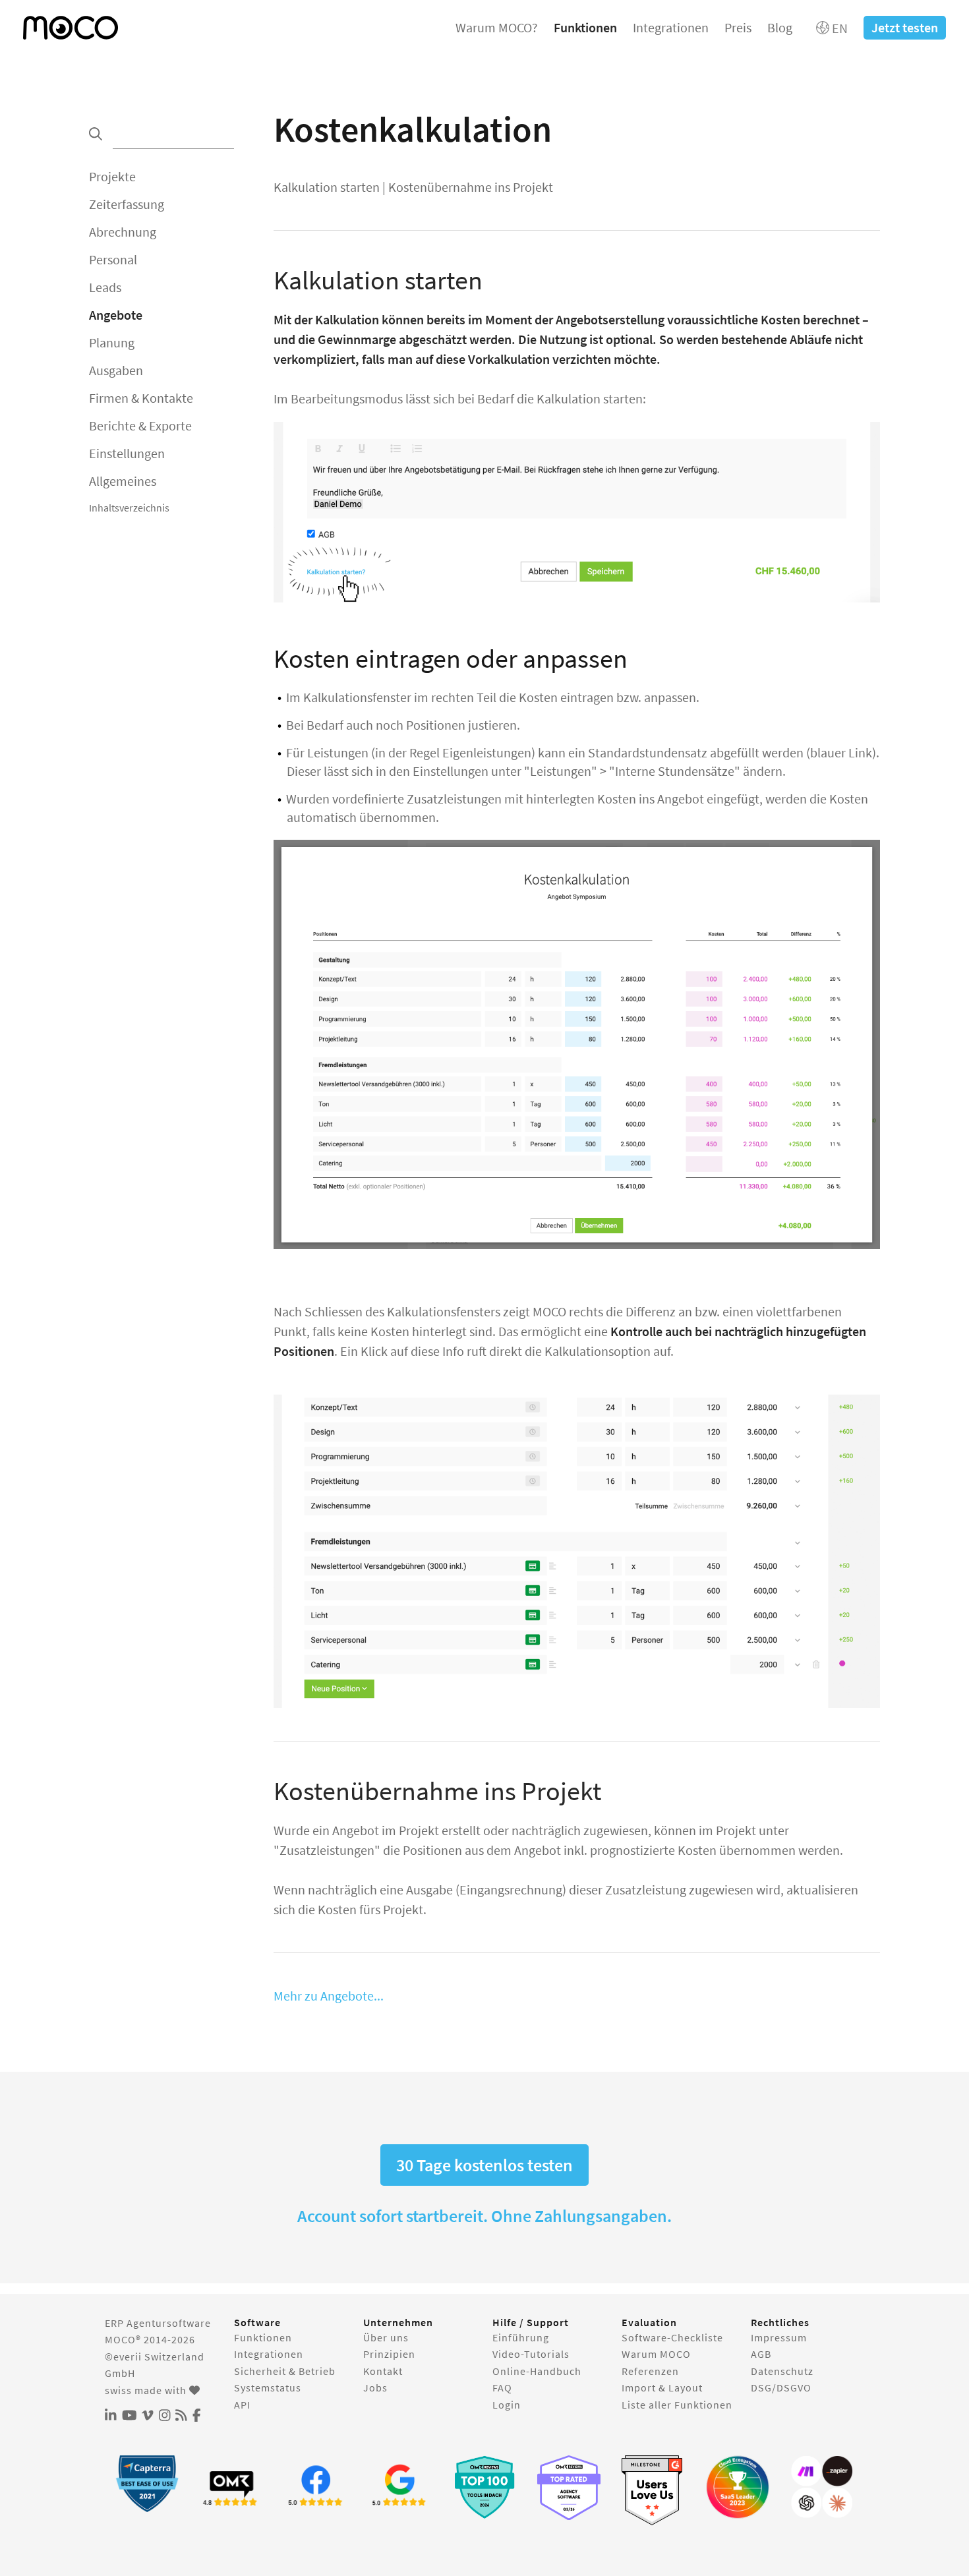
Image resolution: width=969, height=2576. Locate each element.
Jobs (375, 2387)
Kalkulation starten (327, 187)
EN (838, 28)
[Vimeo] (148, 2415)
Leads (105, 287)
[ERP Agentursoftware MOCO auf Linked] (111, 2415)
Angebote (115, 315)
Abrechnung (122, 231)
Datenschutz (782, 2371)
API (242, 2404)
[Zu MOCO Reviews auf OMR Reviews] (484, 2487)
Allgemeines (122, 481)
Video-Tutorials (531, 2353)
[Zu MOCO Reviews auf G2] (653, 2490)
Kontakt (383, 2371)
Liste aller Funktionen (677, 2404)
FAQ (502, 2387)
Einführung (520, 2337)
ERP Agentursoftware (158, 2322)
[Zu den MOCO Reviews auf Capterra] (147, 2483)
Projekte (112, 176)
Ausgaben (116, 370)
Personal (113, 259)
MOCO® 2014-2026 (150, 2339)
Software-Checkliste (672, 2337)
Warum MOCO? (496, 27)
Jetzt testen (904, 27)
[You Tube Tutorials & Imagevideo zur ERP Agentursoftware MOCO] (129, 2415)
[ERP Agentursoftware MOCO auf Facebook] (196, 2415)
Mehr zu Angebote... (329, 1995)
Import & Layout (662, 2387)
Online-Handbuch (536, 2371)
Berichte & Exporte (140, 425)
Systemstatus (267, 2387)
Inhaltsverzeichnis (129, 507)
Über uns (386, 2337)
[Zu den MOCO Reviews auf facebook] (315, 2487)
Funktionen (585, 27)
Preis (737, 27)
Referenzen (650, 2371)
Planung (111, 342)
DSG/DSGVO (781, 2387)
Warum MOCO (656, 2353)
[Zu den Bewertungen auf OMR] (231, 2487)
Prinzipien (389, 2353)
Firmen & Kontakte (141, 398)
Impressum (779, 2337)
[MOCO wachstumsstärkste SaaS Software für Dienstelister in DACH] (737, 2487)
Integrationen (671, 27)
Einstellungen (127, 453)
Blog (779, 27)
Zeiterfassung (126, 204)
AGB (761, 2353)
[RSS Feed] (181, 2415)
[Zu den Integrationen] (822, 2487)
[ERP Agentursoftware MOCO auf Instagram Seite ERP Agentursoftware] (165, 2415)
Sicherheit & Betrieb (285, 2371)
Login (506, 2404)
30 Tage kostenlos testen (484, 2165)
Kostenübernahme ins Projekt (470, 187)
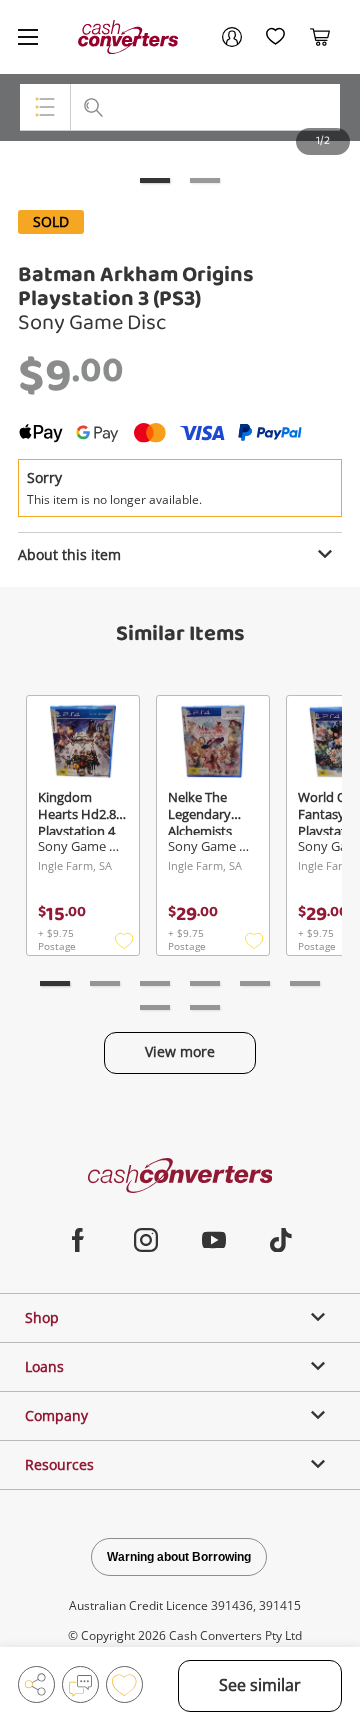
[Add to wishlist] (124, 1684)
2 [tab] (205, 180)
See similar (260, 1685)
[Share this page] (36, 1684)
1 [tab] (155, 180)
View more (180, 1051)
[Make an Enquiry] (80, 1684)
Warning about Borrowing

=== Task directions ===
If a picture appears in the data, omit it; transcribe all the rest exactly.

=== Result of this task ===
Image resolution: width=969, height=2576. Locate each element.
Jobs (375, 2387)
Kalkulation starten (327, 187)
EN (838, 28)
[Vimeo] (148, 2415)
Leads (105, 287)
[ERP Agentursoftware MOCO auf Linked] (111, 2415)
Angebote (115, 315)
Abrechnung (122, 231)
Datenschutz (782, 2371)
API (242, 2404)
[Zu MOCO Reviews auf OMR Reviews] (484, 2487)
Allgemeines (122, 481)
Video-Tutorials (531, 2353)
[Zu MOCO Reviews auf G2] (653, 2490)
Kontakt (383, 2371)
Liste aller Funktionen (677, 2404)
FAQ (502, 2387)
Einführung (520, 2337)
ERP Agentursoftware (158, 2322)
[Zu den MOCO Reviews auf Capterra] (147, 2483)
Projekte (112, 176)
Ausgaben (116, 370)
Personal (113, 259)
MOCO® 2014-2026 (150, 2339)
Software-Checkliste (672, 2337)
Warum MOCO? (496, 27)
Jetzt testen (904, 27)
[You Tube Tutorials & Imagevideo zur ERP Agentursoftware MOCO] (129, 2415)
[ERP Agentursoftware MOCO auf Facebook] (196, 2415)
Mehr zu Angebote... (329, 1995)
Import & Layout (662, 2387)
Online-Handbuch (536, 2371)
Berichte & Exporte (140, 425)
Systemstatus (267, 2387)
Inhaltsverzeichnis (129, 507)
Über uns (386, 2337)
[Zu den MOCO Reviews auf facebook] (315, 2487)
Funktionen (585, 27)
Preis (737, 27)
Referenzen (650, 2371)
Planung (111, 342)
DSG/DSGVO (781, 2387)
Warum MOCO (656, 2353)
[Zu den Bewertungen auf OMR] (231, 2487)
Prinzipien (389, 2353)
Firmen & Kontakte (141, 398)
Impressum (779, 2337)
[MOCO wachstumsstärkste SaaS Software für Dienstelister in DACH] (737, 2487)
Integrationen (671, 27)
Einstellungen (127, 453)
Blog (779, 27)
Zeiterfassung (126, 204)
AGB (761, 2353)
[RSS Feed] (181, 2415)
[Zu den Integrationen] (822, 2487)
[ERP Agentursoftware MOCO auf Instagram Seite ERP Agentursoftware] (165, 2415)
Sicherheit & Betrieb (285, 2371)
Login (506, 2404)
30 Tage kostenlos testen (484, 2165)
Kostenübernahme ins Projekt (470, 187)
[Add to wishlist] (124, 1684)
2 [tab] (205, 180)
See similar (260, 1685)
[Share this page] (36, 1684)
1 [tab] (155, 180)
View more (180, 1051)
[Make an Enquiry] (80, 1684)
Warning about Borrowing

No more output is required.